The experiment on the next slide shows the single-channel currents recorded from 7 individual Na+ channels in response to a depolarizing voltage step. Notice how random the behavior is - the different channels open at different times, stay open for different times, and may flicker closed a time or two before each finally inactivates. The summed current from the channels is shown in the bottom trace. The Na+current that flows across a patch of membrane during an action potential is the sum of its many single-channel currents.

Na+ channel behavior is revealed by patch clamping

Recording from voltage-sensitive channels using a patch-clamp: A. the membrane surface is pulled

gently to allow the glass pipette to form a tight seal with the

membrane. This isolates the patch of membrane and allows the activity of one or a few channels

to be detected.

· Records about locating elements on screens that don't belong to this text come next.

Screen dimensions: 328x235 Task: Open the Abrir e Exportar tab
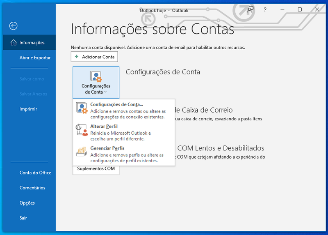35,58
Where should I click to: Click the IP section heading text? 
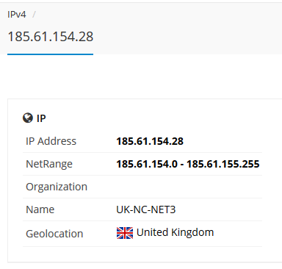tap(41, 118)
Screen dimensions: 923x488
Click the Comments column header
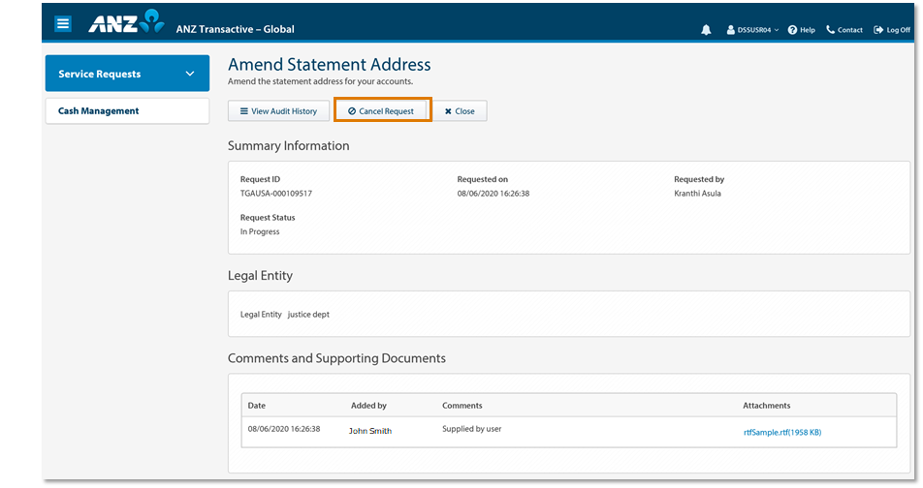pyautogui.click(x=462, y=406)
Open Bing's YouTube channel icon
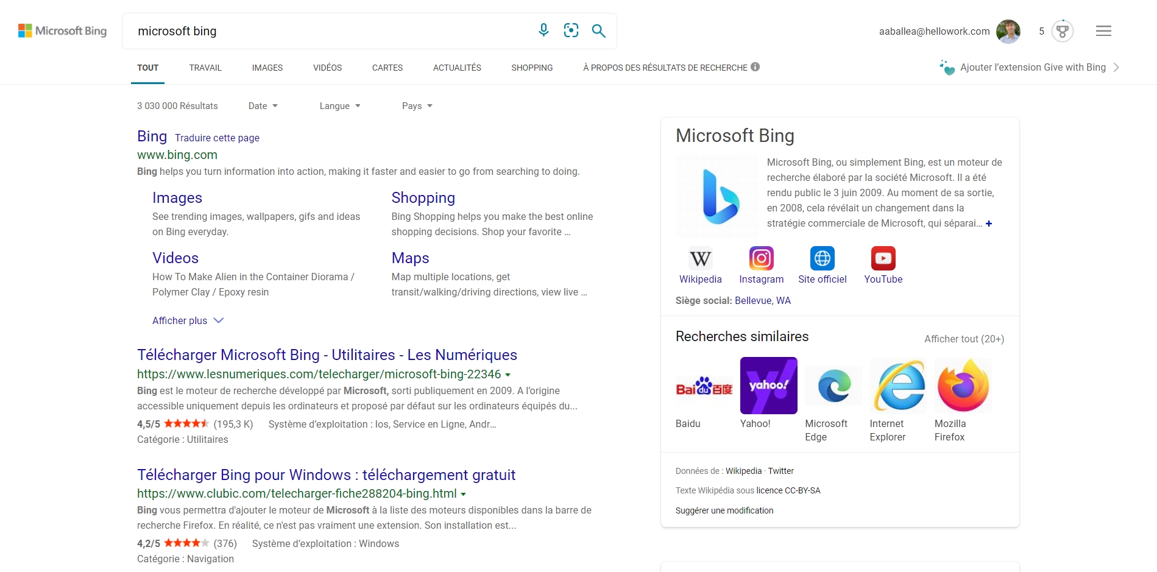 [x=883, y=258]
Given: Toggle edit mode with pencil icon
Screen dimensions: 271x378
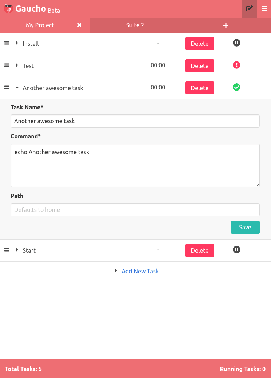Looking at the screenshot, I should tap(249, 9).
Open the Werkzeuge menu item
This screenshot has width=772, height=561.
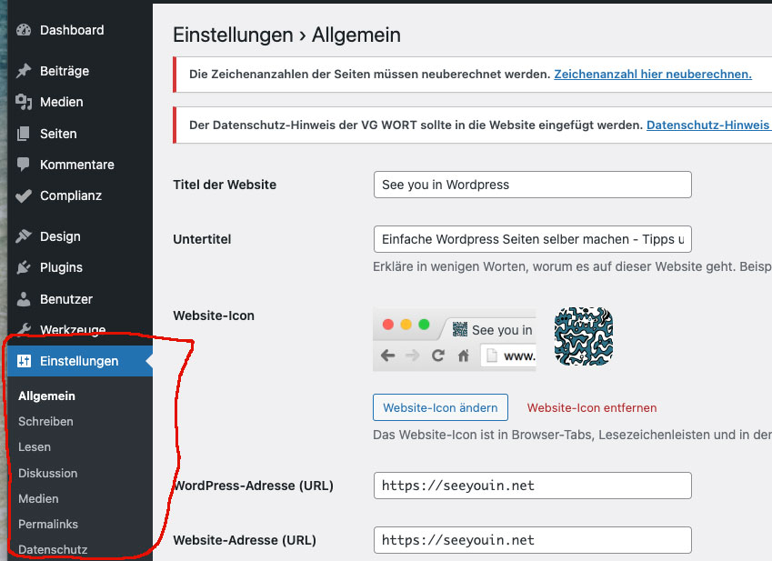[72, 329]
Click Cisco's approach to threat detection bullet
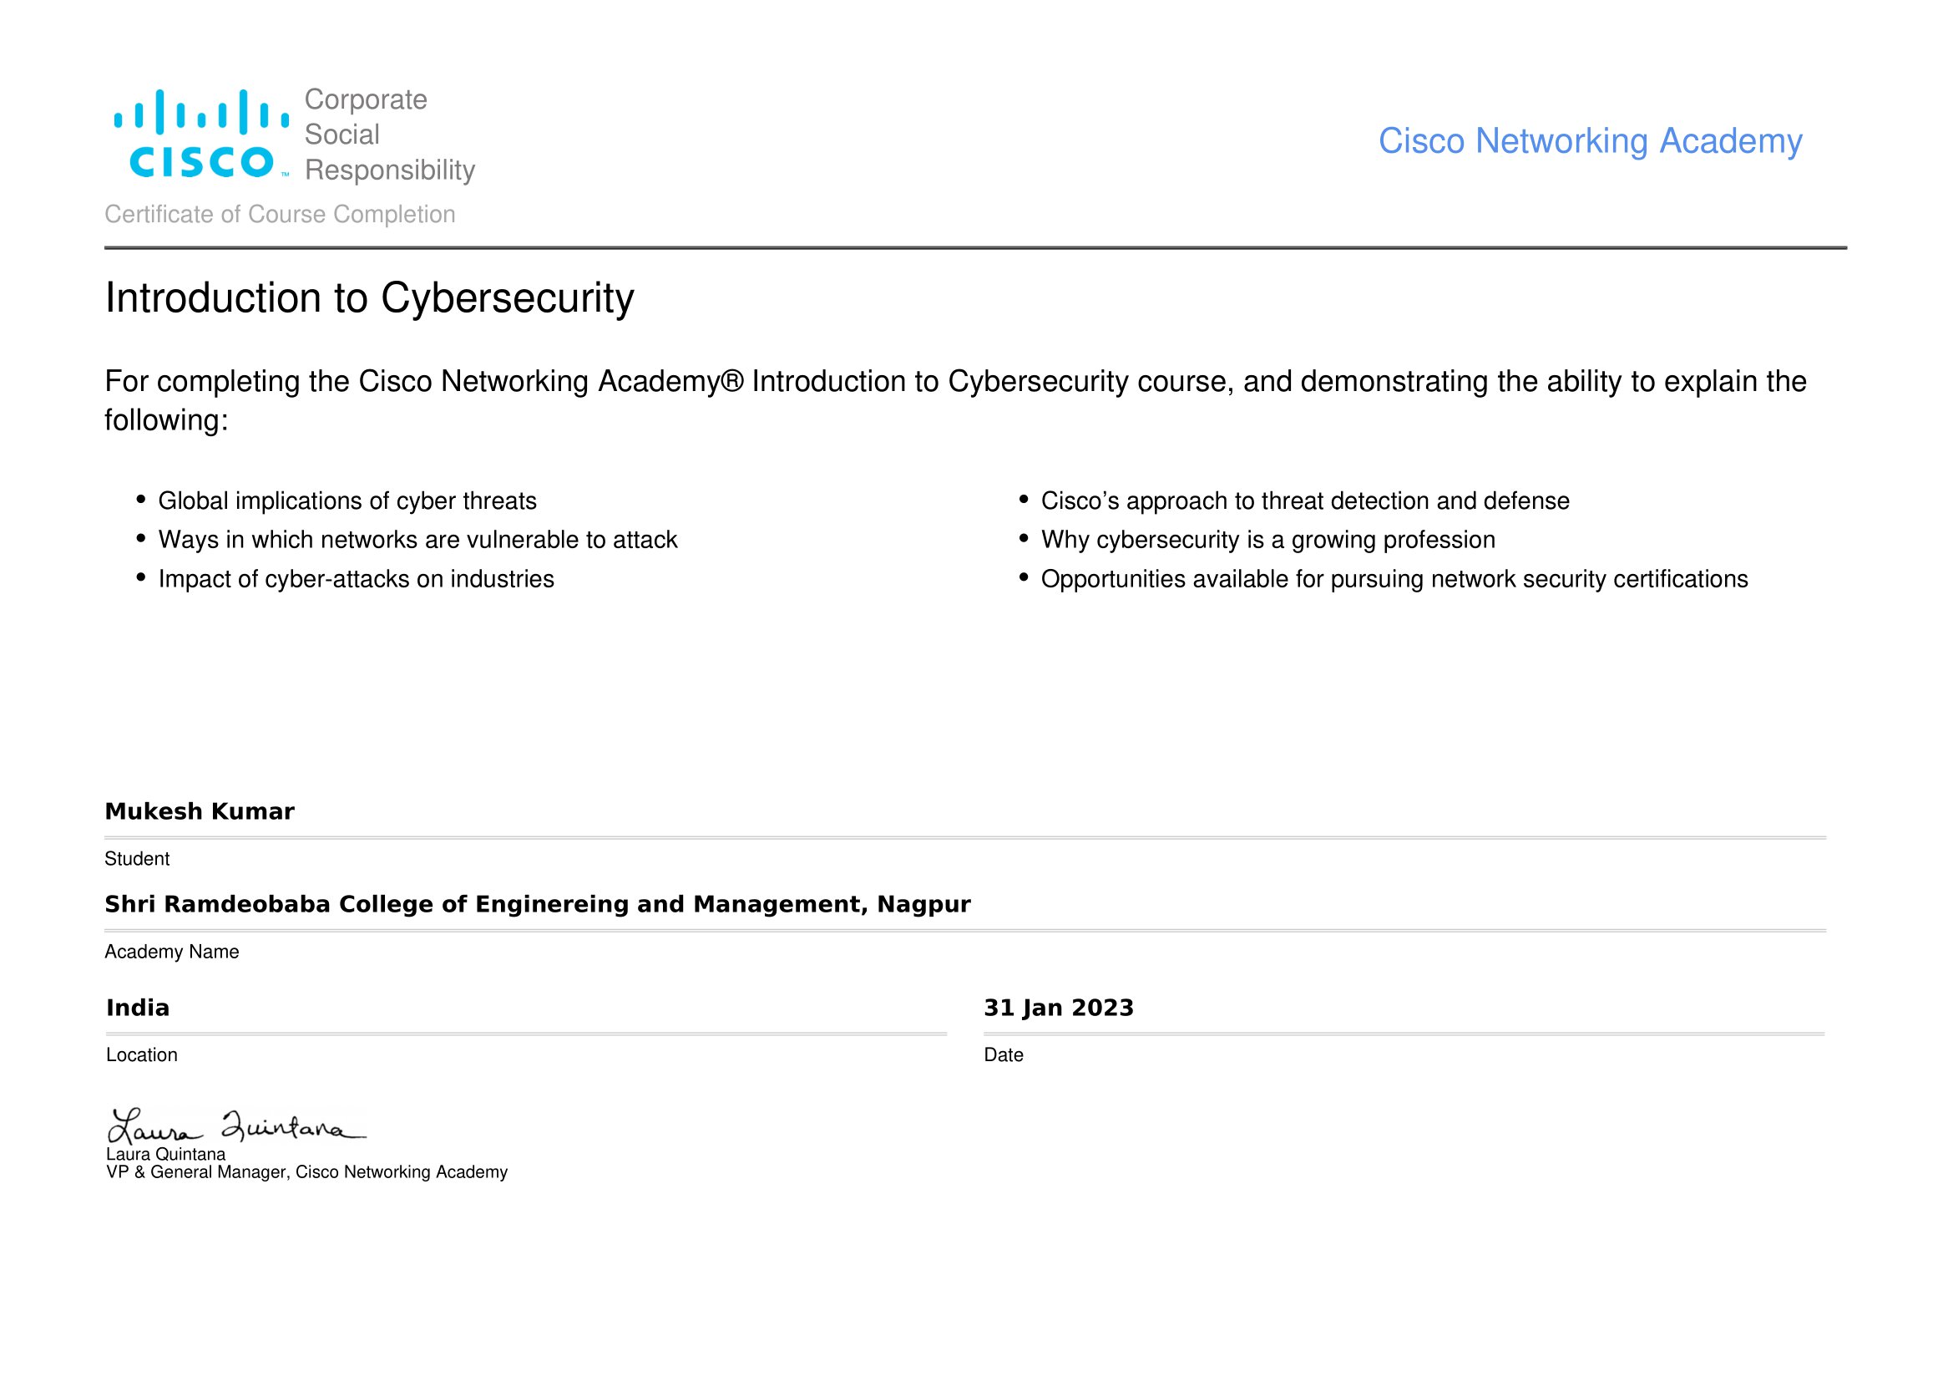Viewport: 1953px width, 1382px height. [x=1305, y=501]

B. The opening of individual

channels in response to depolarization is not synchronous

and does not last a standard amount of time, but the cell’s total

response is the sum of the individual responses (shown in 3).

In this slide inward currents are shown as downward deflections

K+ channels differ from Na+ channels in that they

• Open more slowly in response to depolarization

• Close (slowly) in response to repolarization

• Do not show time-dependent inactivation.

Note that the trace of the summed current rises more slowly than for the Na+ channel, and that the channels continue to be active as long as the depolarization is maintained

Threshold can now be redefined

• as the stimulus intensity/duration that has a 50% probability of opening enough Na+ channels to cause the inward Na+ current to exceed the outward K+ current.

• When the inward Na+ current exceeds the outward K+ current, the system enters the positive feedback cycle that leads to an AP

Three factors make threshold hard to reach

• Depolarization increases the driving force for K+ and decreases it for Na+

• Depolarization opens K+ channels as well as Na+ channels.

• Open Na+ channels do not stay open - they inactivate.

The refractory period is determined by two separate factors: Na+ channel recovery from inactivation and K+ channel closing.

• Early in the refractory period, most Na+ channels are still in the inactivated state, and so not available.

• In the middle of the refractory period, some Na+ channels have become available, but the number of open K+ channels is still greater than at rest.

• The refractory period wanes as the last voltage-sensitive K+ channels close.